■ **Exercise task**: Could you rewrite every line of the records below, requests included, adding 88 to each number in the coordinates and leaving the pictures out?

>> Start Data entries

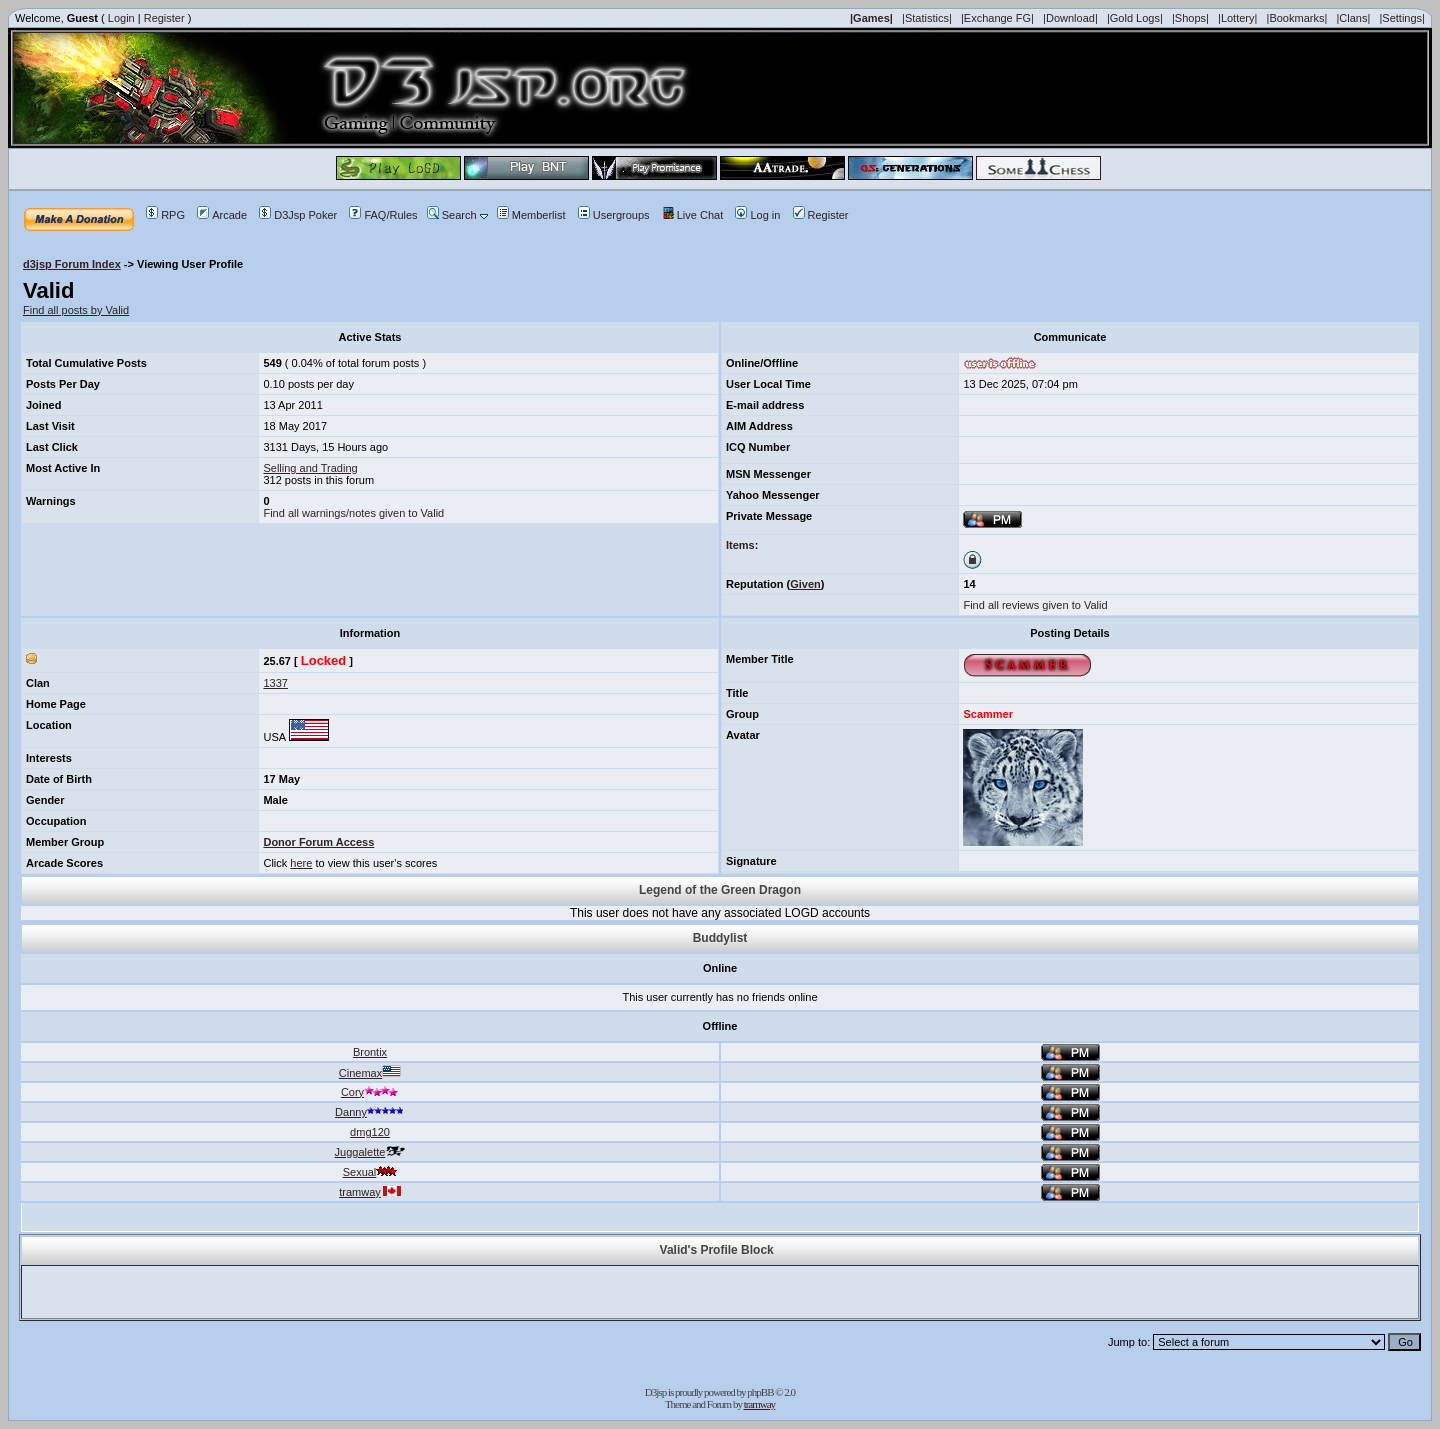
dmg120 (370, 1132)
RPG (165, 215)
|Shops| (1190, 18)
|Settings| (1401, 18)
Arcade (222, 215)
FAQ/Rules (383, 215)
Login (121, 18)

>> End Data entries

■ **Task answer**:
dmg120 (458, 1220)
RPG (253, 303)
|Shops| (1278, 106)
|Settings| (1489, 106)
Arcade (310, 303)
FAQ/Rules (471, 303)
Login (209, 106)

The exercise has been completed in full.